The Margin Story Is Real
The single most important variable for regional banks in this cycle is net interest margin, and the direction has clearly turned. Deposit costs have stopped rising, and in several cases have begun to decline as banks let higher-yielding CDs roll off without replacement. Meanwhile, the back-book of lower-coupon securities continues to reprice higher as it matures, and floating-rate loans reset at current levels each quarter. That combination is the textbook definition of a NIM tailwind, and it is showing up first in names like Regions that are more domestically exposed and more deposit-rich.
Regions management noted on its call that the bank's NIM expanded by 8 basis points quarter-over-quarter to 3.74%, with full-year guidance pointing to an additional 10-15 basis points of expansion through 2026. That is a real tailwind for a bank that books roughly 85% of its revenue from interest-earning assets. The direct parallel for Fifth Third is tighter. Fifth Third has a somewhat higher concentration in commercial lending and a larger securities book relative to loans, which has been a drag but is now a live tailwind as those lower-yielding securities are replaced.
The CRE Question
The question every sell-side analyst will ask on the Fifth Third call is commercial real estate. The bank has one of the larger CRE books among midcaps, at roughly 25% of total loans, concentrated in the Southeast and Midwest. Charge-offs in Q4 2025 were elevated, and provisions stayed high through the first two months of the year. If Q1 provisions come in meaningfully below Q4, and if management uses the word "inflection" anywhere in the prepared remarks, the stock has room to run into the June quarter. If provisions stay elevated and reserves build further, the re-rating stalls.
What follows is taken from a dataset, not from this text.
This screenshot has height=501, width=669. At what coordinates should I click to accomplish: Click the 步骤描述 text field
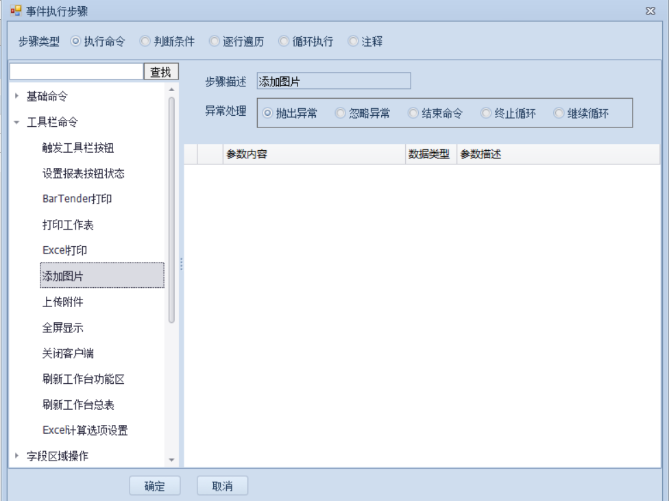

The broader CRE workout has been the single slowest-moving risk in US banking. Delinquency rates in office and retail CRE are still elevated relative to 2019 norms, but the rate of new delinquencies has peaked, and most of the 2020-2022 vintage loans that are going to be restructured have already been restructured. The market is now watching for the turn in reserves, which would unlock capital returns in the form of higher dividends or buybacks. Any bank that can credibly signal that turn on its Q1 call will be rewarded.
The Trade
For position traders, the setup into the next three weeks of regional bank reports is asymmetric. Expectations for the group are low. Positioning is clean. Valuations are compressed. The KRE ETF is trading at roughly 10 times forward earnings, a 30% discount to the S&P 500. Any meaningful beat, and particularly any sign that NIM expansion is accelerating, gets rewarded.
The cleanest individual names, based on Q4 2025 commentary, are Fifth Third, M&T Bank, and PNC. Fifth Third reports Friday. M&T reports April 21, and PNC reports April 22. All three have the NIM tailwind, none has outsized CRE exposure relative to Tier 1 capital, and all three have a deposit base that has stabilized. The risk, as always in regional banking, is that a single deposit event or a single large loan failure can reprice the entire sector inside of a session. But that is a tail risk, not a base case, and the setup into the next two weeks favors the longs.
For the market as a whole, a strong regional bank print matters because it supports the soft-landing narrative. If banks are making more money and loan losses are stable, the US economy is in better shape than the sentiment data suggests. That is the story the S&P 500 at 7,000 has been trying to tell. Friday's opening prints are the quietest but most fundamental confirmation of that story so far this earnings season.